Mehr als 200 Besucher, darunter Bürgermeisterin Dr. Brigitte Kössinger, Dozenten der TUM und Schulleiter aus der Region, hatten sich zu dem Wissenschaftstag in der kleinen Aula des Gymnasiums versammelt. 13 TUM-Kollegiaten der Jahrgangsstufe Q 12 präsentierten ihre Forschungsarbeiten und Erfahrungen bei Auslandspraktika.

Erklärtes Ziel des Kooperationsprojekts zwischen TUM und Otto-von-Taube-Gymnasium: Lernen und Forschen werden miteinander verknüpft. Im Vordergrund stehe „das naturwissenschaftliche Interesse der Schüler“, sagte Markus Stöckle. Der Mathematik-, Physik- und Informatik-Lehrer betreut die Kollegiaten, die zum Teil die Hochbegabtenklasse des Gymnasiums besuchen, seit Projektbeginn vor zehn Jahren. „Wir wollen die Kinder fördern, aber nicht überfordern“, sagte er. Erste Bewerbungen für den auf maximal 15 Teilnehmer beschränkten nächsten Jahrgang gibt es schon. Grundvoraussetzung ist eine hohe Motivation für die MINT-Fächer (Mathematik, Informatik, Naturwissenschaft und Technik)

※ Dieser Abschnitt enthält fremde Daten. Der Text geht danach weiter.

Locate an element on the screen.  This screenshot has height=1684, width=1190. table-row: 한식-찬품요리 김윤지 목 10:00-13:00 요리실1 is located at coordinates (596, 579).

Die 13 Kollegiaten, die heuer mit dem Abitur abschließen, erläuterten praktische Ergebnisse ihrer Forschungsarbeiten. Johanna Mayr und Florian Tenzer präsentierten ihren Windkanal mit hoch differenzierter Messtechnik. Weil jeder Widerstand im Auto- oder Flugzeugbau ein Kostenfaktor sei, würden die Ströme im Kanal genau gemessen, erläuterte Tenzer den praktischen Nutzen. Mit dem aufwendig konstruierten Windkanal werden auch künftige TUM-Kollegiaten experimentieren, so Stöckle.